Communities everywhere are seeing an increase in theft or robbery. Some say that these increases in crime are because of poor economic conditions. How is the state of the economy connected to crime rates? Does crime really increase in periods of recession, or is it simply a myth?

Signs of a Tough Economy

There are several indicating factors that can signal an economic downturn. In most cases, this includes:

  • Decrease in Property Values
  • High Unemployment Rates
  • Stock Market Crash
  • Job Cuts
  • High Rate of Home Foreclosures
  • Increased Number of Bankruptcy Filings

Theory: Bad Economy = More Crime

A lot of people believe that when money is tight, people are more likely to resort to desperate measures. Unfortunately, some of those who are unemployed, and struggling to feed their families, may turn to burglary or theft in order to keep up with their expenses.

An independent research study conducted by the Police Executive Research Forum reported that in January of 2010, 44% of police departments believed that they were seeing an increase in crimes that were directly related to the poor state of the economy. Other reported statistics from this study included:

  • 40% increase in theft
  • 32% of departments surveyed had an increase in burglaries
  • 39% of departments surveyed had an increase in robberies

Many of these crimes are “opportunistic” crimes, such as the theft of GPS devices from vehicles.

However, the increase might not only be caused by personal financial hardship. Since many areas of a community experience cutbacks during hard economic times, many police agencies are also being hit with cuts. Budgets for police stations are being cut nationwide, with the same study reporting that 63% of agencies reporting that they believed that their funding would be cut further within a year. With the lack of a good budget, police agencies aren’t able to respond as efficiently to prevent crime. This also may cause a decrease in patrols, which could also be construed to contribute to higher crime.

━━━━━━━━━━━━━━━━

WORK TO DO
1. Can you write out the listing again, starting at the line that has "You are a computer-use" and stopping after the line that has "pyautogui.click(x=1219, y=239)", with the requests kept and every coordinate in the answers shifted up by 74? Leave the pictures out.
2. Could you extend the piece on the economy and crime past its last paragraph?

MATERIAL PROVIDED
━━━━━━━━━━━━━━━━

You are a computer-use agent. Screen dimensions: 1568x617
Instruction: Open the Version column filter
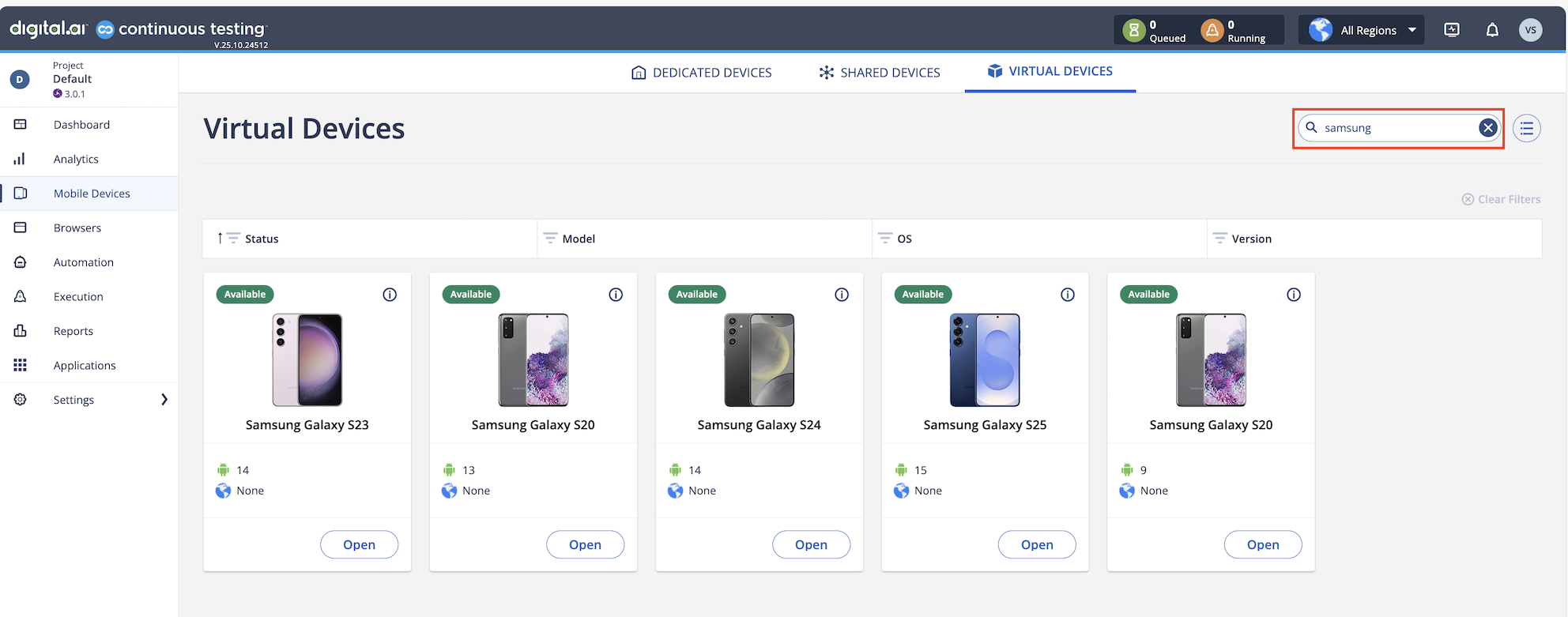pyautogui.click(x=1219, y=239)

━━━━━━━━━━━━━━━━

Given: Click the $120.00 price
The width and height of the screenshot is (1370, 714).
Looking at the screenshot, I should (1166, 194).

━━━━━━━━━━━━━━━━

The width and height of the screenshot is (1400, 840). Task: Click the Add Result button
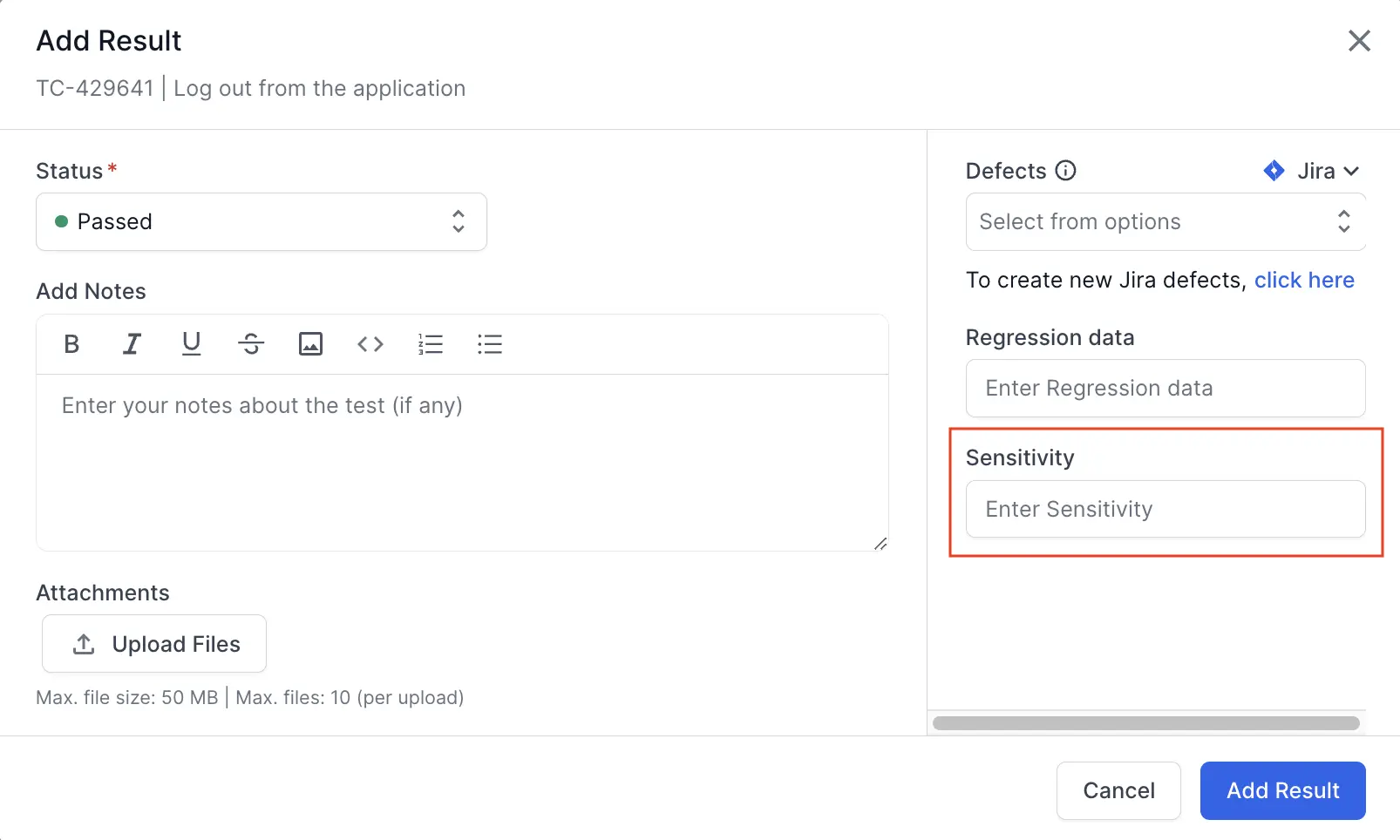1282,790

━━━━━━━━━━━━━━━━

ANSWER LIST
1.
You are a computer-use agent. Screen dimensions: 1568x617
Instruction: Open the Version column filter
pyautogui.click(x=1293, y=313)

2.
Theory: Economic Conditions Have No (or Very Little) Impact on Crime

Some people believe that the economic situation does not affect the overall crime rate in a community. Many advocates of this theory point to the Great Depression, which had a relatively low crime rate. By comparison, the “Roaring 20′s”, which were a period of perceived economic prosperity, had a relatively high crime rate. According to David Kennedy from John Jay Criminal Studies, the same pattern occurred in the 50′s and 60′s – an expanding economy, but higher crime rates.

What do you think?

It’s hard to say which side is right in this debate. Since the current recession is still in progress, it’s hard to tell what projected crime rates would have been in a good economy, compared to what they are currently.

Statistics are one thing, but it’s personal experiences that really speak volumes about the true nature of crime. How about you? Have you seen an increase in crime in your neighborhood during tough economic times? Or, has your community become closer in a bad economy, resulting in a lower crime rate?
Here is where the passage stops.